Here are the biggest freelancing myths, and why they are wrong, so wrong, so entirely wrong, please help us.

Myth 1: You can work whenever you want

Okay so yes, to an extent this is true. If you really want to get up at noon and work until three and spend the rest of the day in the park on a blanket, you can totally go for it and I wish you well. But then when you run out of money, you will learn never to do anything like that again because you get paid only for the time you put in.

Freelancing is kind of like the worst version of part-time retail: if you put the time in, your finances will reflect that. But unlike retail, it gets hard to pick up work if you’ve closed too many doors or kiboshed a gig too early and or before you’ve had a chance to prove yourself a bankable writer/photographer/graphic designer/etc. So where you can pick up a shift at American Eagle from a co-worker who didn’t want it, freelancing is like approaching every manager at every store and asking if you can put in four hours. It’s like How To Make An American Quilt, only instead of fabric and backstories, you’re trying to piece together rent.

Data section:
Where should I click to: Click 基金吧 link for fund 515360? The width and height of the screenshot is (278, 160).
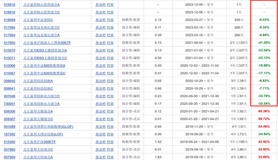[x=100, y=142]
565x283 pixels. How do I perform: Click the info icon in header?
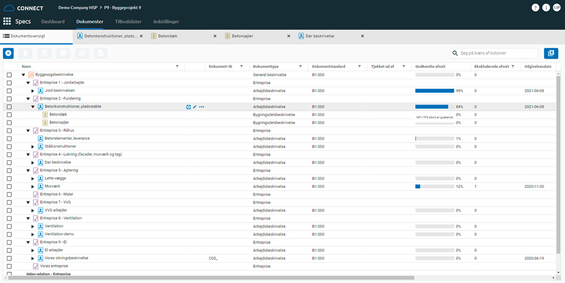[x=546, y=7]
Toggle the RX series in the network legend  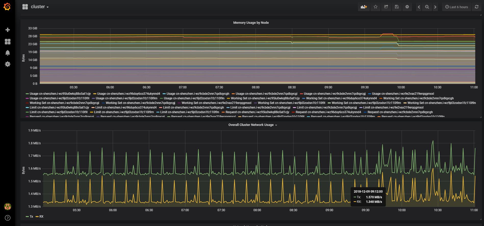(41, 217)
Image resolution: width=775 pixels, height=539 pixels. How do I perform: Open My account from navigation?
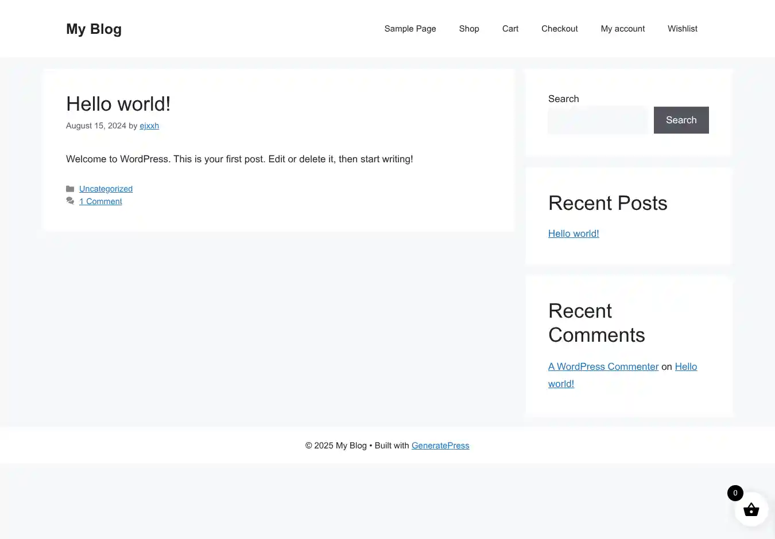(622, 29)
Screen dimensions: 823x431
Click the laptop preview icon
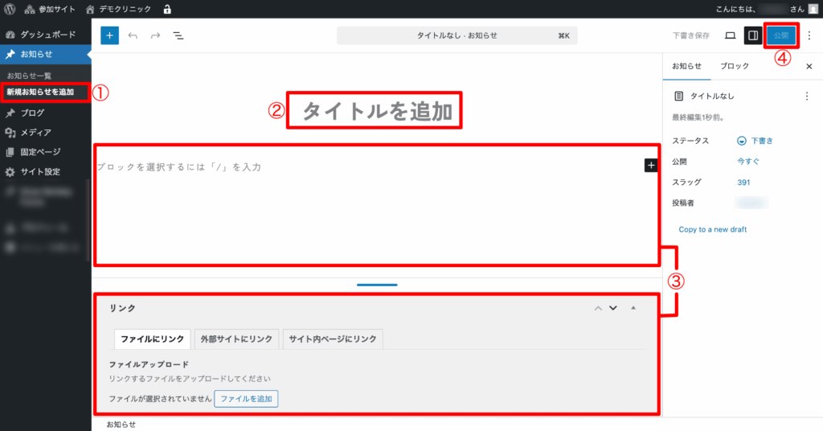[730, 35]
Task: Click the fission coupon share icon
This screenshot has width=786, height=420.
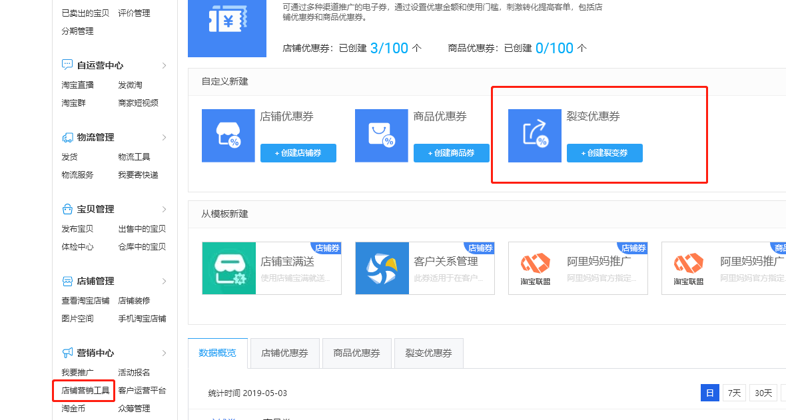Action: point(535,136)
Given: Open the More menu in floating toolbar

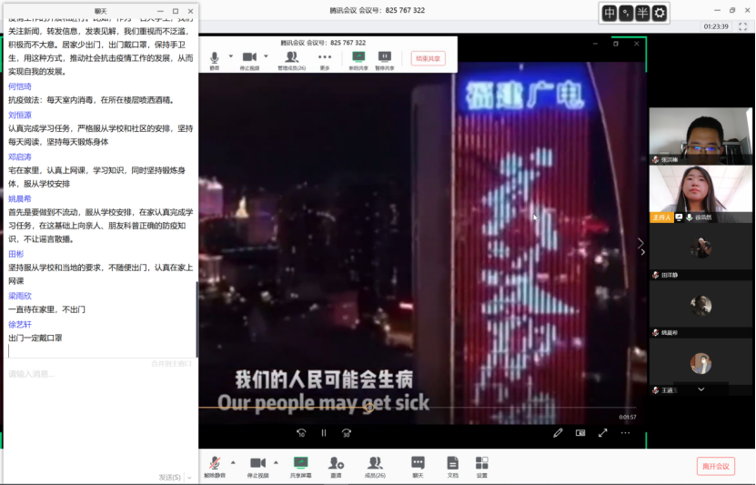Looking at the screenshot, I should click(325, 59).
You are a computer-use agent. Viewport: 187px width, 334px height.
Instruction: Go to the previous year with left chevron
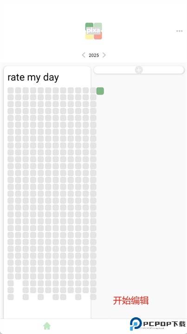coord(84,55)
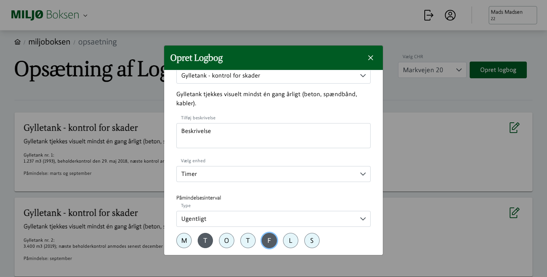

Check your understanding:
1. Translate this sentence from the freelancing myths passage into Spanish: "Freelancing is kind of like the worst version of part-time retail: if you put the time in, your finances will reflect that."
2. Carry on the freelancing myths passage from its last sentence.

Outputs in order:
1. Trabajar como freelance es algo así como la peor versión de un empleo de medio tiempo en el comercio minorista: si le dedicas el tiempo, tus finanzas lo reflejarán.

2.
Myth 1, Part 2: You are always around

But that said, there’s a belief that because you are attached to your phone or your computer or your creating equipment (whatever it may be), you are always around. And, well, no. That’s not how life works. No one is always around. No person on the planet is always around. The only thing that’s always around is the character Paul Bettany plays in The Avengers who is a robot and whose job is to always be around. And freelancers are not robots. Otherwise we’d all be in finance.

Myth 2: So that said, we all work so hard we secretly want to perish

Now, let’s dial it down: freelancing can be super stressful, but nobody here is saving lives. We’re not nurses or doctors or therapists or teachers—we’re in the arts. (Which is also important, but for sure doesn’t tend to necessitate us performing surgery or anything close.) Is it stressful to worry about your next source of income? For sure. Is it frustrating to chase paycheques or jobs or turn around edits on a piece you may be getting next-to-nothing for? Absolutely. But freelancing isn’t MAS*H—we get to take five minutes to make a tea and take a breath and get some perspective. It can be draining and frustrating to pour yourself into your art every day, but we also get to take a second to chill whenever the going gets a little too tough.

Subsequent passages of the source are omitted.